The euro wandered back from two-month highs in opposition to dollar on Monday as traders reported recent profits amid the evidence that the eurozone economy has commenced the year at a moderate pace towards recovery.

Stocks changed narrowly in front of a new batch of earnings, particularly out of the United States despite the expectations that China will shortly tighten monetary policy to put a stop on rising inflationary pressures.
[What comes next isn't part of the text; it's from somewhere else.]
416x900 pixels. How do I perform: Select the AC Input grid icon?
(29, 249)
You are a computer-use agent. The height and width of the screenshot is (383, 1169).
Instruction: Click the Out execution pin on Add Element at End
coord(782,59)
However, the most significant developments in the market are centered on the euro currency that recently reached $1.3646, which is its highest rate since November 22. The increase proved to be a sign for investors to reserve some recent gains. Two weeks ago, the euro was trading at $1.2875, which is its four-month low.

The euro’s increase is a result mainly of the declining concern over Europe’s debt crisis despite the signals from policymakers that a widespread agreement is currently discussed which will help raise their firefighting powers, as well as financial muscle.

According to David Bulk, markets analyst at BGC Partners, bonds have responded positively as the EU continues to try to adopt a more united front towards sovereign debt issues. The data released on Monday further proves that the entire eurozone economy continues to grow at a reasonably steady pace.

But, while the headline figures represent that the eurozone economy is in a fairly good condition, they cover wide differences between countries. Germany, which is Europe’s biggest economy, continues to power ahead while other countries such as Ireland, Greece and Portugal lag behind as their governments continue painful sternness programs to put their public finances in good shape.